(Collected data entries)
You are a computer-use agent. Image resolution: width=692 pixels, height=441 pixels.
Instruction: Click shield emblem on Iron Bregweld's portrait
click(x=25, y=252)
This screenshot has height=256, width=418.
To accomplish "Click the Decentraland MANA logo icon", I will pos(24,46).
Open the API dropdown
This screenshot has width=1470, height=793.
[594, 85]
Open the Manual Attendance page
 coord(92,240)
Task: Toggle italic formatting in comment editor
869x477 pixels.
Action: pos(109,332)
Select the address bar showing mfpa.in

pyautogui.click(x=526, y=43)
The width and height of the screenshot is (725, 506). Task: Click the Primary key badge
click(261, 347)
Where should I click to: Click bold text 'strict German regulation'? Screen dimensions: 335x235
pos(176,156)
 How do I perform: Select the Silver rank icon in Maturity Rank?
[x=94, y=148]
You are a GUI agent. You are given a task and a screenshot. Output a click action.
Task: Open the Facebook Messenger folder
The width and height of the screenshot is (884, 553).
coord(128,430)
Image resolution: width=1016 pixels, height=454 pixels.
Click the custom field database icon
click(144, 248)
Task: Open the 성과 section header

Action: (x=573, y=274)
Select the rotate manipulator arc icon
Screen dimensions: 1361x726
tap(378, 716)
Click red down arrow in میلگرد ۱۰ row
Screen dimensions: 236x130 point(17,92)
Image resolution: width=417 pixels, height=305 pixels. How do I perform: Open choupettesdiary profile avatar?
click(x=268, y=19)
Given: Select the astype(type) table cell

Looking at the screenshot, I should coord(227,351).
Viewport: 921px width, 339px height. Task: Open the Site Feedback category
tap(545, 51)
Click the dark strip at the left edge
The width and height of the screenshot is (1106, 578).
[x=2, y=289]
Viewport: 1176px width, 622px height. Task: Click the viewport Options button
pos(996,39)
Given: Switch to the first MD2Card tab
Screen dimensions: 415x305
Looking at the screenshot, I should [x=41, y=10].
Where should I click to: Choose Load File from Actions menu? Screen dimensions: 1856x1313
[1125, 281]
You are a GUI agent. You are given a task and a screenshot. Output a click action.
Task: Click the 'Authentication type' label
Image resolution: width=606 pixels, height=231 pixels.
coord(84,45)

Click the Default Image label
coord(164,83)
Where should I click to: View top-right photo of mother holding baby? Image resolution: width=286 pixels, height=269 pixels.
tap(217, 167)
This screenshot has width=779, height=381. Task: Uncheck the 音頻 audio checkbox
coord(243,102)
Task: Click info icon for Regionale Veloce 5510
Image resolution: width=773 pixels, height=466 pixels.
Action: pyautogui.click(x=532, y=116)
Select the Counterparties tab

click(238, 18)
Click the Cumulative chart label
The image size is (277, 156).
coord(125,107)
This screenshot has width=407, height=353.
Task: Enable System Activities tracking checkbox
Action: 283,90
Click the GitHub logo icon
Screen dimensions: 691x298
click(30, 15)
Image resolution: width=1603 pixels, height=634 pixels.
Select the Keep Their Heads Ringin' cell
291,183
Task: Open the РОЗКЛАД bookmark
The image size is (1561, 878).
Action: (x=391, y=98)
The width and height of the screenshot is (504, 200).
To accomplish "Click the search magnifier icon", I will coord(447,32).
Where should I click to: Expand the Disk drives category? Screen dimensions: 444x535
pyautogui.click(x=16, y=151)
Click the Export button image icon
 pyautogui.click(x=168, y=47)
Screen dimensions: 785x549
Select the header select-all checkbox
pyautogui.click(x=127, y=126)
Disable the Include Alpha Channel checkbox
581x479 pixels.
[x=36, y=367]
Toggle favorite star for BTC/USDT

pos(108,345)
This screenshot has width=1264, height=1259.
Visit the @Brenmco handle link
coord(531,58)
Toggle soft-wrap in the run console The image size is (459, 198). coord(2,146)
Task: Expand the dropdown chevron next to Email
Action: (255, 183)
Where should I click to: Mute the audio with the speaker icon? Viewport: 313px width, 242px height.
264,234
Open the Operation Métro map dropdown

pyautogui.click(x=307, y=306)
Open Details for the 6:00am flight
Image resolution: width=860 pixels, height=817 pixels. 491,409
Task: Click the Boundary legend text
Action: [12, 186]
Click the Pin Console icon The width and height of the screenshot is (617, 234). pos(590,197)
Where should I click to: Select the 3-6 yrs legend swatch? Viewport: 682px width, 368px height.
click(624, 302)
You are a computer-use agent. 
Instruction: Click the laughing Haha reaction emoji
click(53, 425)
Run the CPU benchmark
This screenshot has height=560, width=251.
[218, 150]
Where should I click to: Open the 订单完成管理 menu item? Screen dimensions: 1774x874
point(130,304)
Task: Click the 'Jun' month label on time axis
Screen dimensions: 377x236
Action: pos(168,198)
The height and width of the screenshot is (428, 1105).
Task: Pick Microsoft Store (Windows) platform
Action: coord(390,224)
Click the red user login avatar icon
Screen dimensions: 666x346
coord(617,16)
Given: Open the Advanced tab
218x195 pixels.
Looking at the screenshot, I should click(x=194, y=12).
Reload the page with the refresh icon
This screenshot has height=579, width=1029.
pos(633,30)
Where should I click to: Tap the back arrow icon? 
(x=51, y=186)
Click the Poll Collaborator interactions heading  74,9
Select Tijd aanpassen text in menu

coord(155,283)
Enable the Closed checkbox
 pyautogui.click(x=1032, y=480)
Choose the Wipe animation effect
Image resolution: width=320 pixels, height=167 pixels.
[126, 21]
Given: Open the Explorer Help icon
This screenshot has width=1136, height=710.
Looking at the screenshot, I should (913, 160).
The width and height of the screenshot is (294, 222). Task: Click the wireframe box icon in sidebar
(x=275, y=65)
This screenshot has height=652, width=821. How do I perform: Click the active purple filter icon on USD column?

> [WHAT THE TASK REQUIRES] Please copy the items above word for word, from the line that contains "Image resolution: width=1603" through the line that contains "pyautogui.click(x=168, y=47)", both lines included.

> [REPLY TO THE TASK]
Image resolution: width=1603 pixels, height=634 pixels.
Select the Keep Their Heads Ringin' cell
291,183
Task: Open the РОЗКЛАД bookmark
The image size is (1561, 878).
Action: (x=391, y=98)
The width and height of the screenshot is (504, 200).
To accomplish "Click the search magnifier icon", I will coord(447,32).
Where should I click to: Expand the Disk drives category? Screen dimensions: 444x535
pyautogui.click(x=16, y=151)
Click the Export button image icon
 pyautogui.click(x=168, y=47)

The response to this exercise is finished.